State Senate Democrats are poised to reject $14 billion in budget cuts proposed by Gov. Gavin Newsom, choosing instead to craft a spending plan that looks for other ways to erase the state’s budget gap. The plan, which refuses some of Newsom’s cuts to schools and social services, assumes additional money will come from the federal government by early September.

Officials at the Del Mar Fairgrounds in San Diego County said this week that without crucial financial assistance the state-owned property could be forced to close. The move would have far-reaching economic effects on the region; the San Diego County Fair attracted more than 1.5 million visitors last year, and by itself typically generates more than half of the property’s $87 million in annual revenue. A revised summer horse race schedule has been announced, along with new health and safety measures, but the track is still expected to lose $17 million in revenue from food and beverage, tickets, merchandise and parking, with some of that loss offset by paying fewer employees.

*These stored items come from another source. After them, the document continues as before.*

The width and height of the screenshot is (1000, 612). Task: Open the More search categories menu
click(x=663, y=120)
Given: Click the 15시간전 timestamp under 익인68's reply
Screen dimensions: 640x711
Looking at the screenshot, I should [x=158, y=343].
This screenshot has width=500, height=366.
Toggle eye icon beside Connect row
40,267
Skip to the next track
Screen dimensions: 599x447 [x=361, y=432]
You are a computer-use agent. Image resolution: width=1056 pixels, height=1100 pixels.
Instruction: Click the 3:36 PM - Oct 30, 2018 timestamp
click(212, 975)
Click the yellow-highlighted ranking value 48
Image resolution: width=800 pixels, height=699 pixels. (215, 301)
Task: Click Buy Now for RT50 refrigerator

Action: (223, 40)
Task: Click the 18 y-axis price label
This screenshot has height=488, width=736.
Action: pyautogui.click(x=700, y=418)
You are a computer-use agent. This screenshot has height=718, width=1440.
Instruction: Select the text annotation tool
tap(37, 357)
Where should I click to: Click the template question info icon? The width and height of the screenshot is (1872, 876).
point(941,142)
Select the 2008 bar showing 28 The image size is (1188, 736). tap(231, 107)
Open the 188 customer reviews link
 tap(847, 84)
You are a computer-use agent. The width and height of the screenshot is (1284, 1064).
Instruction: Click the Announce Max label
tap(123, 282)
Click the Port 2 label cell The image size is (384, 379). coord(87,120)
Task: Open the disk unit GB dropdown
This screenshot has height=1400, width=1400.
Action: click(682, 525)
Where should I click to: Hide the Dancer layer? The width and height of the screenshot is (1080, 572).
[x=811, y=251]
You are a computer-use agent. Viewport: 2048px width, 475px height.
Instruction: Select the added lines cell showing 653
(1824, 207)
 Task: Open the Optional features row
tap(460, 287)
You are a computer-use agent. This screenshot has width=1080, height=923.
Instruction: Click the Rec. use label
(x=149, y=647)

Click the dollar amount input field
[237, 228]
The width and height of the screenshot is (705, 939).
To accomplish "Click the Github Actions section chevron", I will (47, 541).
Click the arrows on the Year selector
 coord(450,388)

As Hollywood faces mounting pressure to resume work, filmmakers are turning to virtual production, creating digital sets in lieu of shooting on location. Thanks to video games, the technology has advanced well beyond the use of green screens: Actors and crew can now interact in real time within a projected 3-D environment. Producers say this type of production is one way to mitigate the risks — and safety costs — from the coronavirus. “One day you’re shooting a desert scene and the next day you’re shooting a scene in the Arctic and all you ended up doing was some costume changes, but it’s still that same controlled environment,” a VFX supervisor said.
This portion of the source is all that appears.